*** Opening Data supplied ***

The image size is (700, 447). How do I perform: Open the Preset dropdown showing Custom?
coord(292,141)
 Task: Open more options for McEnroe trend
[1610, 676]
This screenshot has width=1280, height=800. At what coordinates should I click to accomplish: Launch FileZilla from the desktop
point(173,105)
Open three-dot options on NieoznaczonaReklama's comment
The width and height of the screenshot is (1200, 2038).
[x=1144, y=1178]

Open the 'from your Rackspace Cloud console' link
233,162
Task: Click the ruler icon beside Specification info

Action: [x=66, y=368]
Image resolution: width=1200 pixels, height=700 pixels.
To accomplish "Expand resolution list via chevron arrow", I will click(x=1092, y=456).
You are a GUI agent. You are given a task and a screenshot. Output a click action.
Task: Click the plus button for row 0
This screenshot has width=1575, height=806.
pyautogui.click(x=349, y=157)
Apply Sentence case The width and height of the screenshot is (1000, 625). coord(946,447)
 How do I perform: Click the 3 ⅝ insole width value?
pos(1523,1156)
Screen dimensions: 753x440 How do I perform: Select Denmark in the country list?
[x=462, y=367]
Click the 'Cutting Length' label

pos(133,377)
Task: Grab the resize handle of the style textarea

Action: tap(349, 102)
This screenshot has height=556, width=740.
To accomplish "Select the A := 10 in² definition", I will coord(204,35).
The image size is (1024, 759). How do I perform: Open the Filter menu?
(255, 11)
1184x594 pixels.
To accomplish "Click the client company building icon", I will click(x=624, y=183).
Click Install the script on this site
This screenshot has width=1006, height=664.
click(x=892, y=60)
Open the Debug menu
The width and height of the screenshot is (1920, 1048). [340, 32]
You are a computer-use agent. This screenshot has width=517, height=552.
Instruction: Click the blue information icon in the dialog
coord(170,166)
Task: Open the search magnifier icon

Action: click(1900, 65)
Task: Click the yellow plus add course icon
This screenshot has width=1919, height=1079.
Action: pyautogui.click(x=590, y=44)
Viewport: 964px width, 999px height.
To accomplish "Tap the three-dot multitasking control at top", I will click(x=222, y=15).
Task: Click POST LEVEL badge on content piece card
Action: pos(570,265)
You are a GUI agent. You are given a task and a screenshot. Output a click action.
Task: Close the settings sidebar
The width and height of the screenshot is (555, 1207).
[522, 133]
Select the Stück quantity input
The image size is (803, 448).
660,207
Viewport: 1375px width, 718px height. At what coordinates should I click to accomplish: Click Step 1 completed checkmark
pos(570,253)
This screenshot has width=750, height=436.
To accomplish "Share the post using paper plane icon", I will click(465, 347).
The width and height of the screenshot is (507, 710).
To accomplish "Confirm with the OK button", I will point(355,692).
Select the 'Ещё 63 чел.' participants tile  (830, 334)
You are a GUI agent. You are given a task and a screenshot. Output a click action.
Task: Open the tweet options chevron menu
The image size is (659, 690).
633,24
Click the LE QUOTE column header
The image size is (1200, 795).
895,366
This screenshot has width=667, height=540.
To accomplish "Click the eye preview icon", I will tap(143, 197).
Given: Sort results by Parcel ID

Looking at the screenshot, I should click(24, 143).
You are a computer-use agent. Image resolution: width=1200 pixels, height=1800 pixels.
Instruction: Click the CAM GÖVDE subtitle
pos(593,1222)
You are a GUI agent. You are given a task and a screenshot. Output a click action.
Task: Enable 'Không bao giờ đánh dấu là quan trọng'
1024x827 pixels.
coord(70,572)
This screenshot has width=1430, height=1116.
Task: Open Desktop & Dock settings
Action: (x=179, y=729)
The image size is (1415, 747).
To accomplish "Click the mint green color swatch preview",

*** Closing Data supplied ***

> _Work to be completed_
Please return the lines above exactly, from the first one down to the line with "Viewport: 964px width, 999px height.", and stop after that line.

> _Your solution_
The image size is (700, 447). How do I perform: Open the Preset dropdown showing Custom?
coord(292,141)
 Task: Open more options for McEnroe trend
[1610, 676]
This screenshot has width=1280, height=800. At what coordinates should I click to accomplish: Launch FileZilla from the desktop
point(173,105)
Open three-dot options on NieoznaczonaReklama's comment
The width and height of the screenshot is (1200, 2038).
[x=1144, y=1178]

Open the 'from your Rackspace Cloud console' link
233,162
Task: Click the ruler icon beside Specification info

Action: [x=66, y=368]
Image resolution: width=1200 pixels, height=700 pixels.
To accomplish "Expand resolution list via chevron arrow", I will click(x=1092, y=456).
You are a GUI agent. You are given a task and a screenshot. Output a click action.
Task: Click the plus button for row 0
This screenshot has width=1575, height=806.
pyautogui.click(x=349, y=157)
Apply Sentence case The width and height of the screenshot is (1000, 625). coord(946,447)
 How do I perform: Click the 3 ⅝ insole width value?
pos(1523,1156)
Screen dimensions: 753x440 How do I perform: Select Denmark in the country list?
[x=462, y=367]
Click the 'Cutting Length' label

pos(133,377)
Task: Grab the resize handle of the style textarea

Action: tap(349, 102)
This screenshot has height=556, width=740.
To accomplish "Select the A := 10 in² definition", I will coord(204,35).
The image size is (1024, 759). How do I perform: Open the Filter menu?
(255, 11)
1184x594 pixels.
To accomplish "Click the client company building icon", I will click(x=624, y=183).
Click Install the script on this site
This screenshot has width=1006, height=664.
click(x=892, y=60)
Open the Debug menu
The width and height of the screenshot is (1920, 1048). [340, 32]
You are a computer-use agent. This screenshot has width=517, height=552.
Instruction: Click the blue information icon in the dialog
coord(170,166)
Task: Open the search magnifier icon

Action: click(1900, 65)
Task: Click the yellow plus add course icon
This screenshot has width=1919, height=1079.
Action: pyautogui.click(x=590, y=44)
Viewport: 964px width, 999px height.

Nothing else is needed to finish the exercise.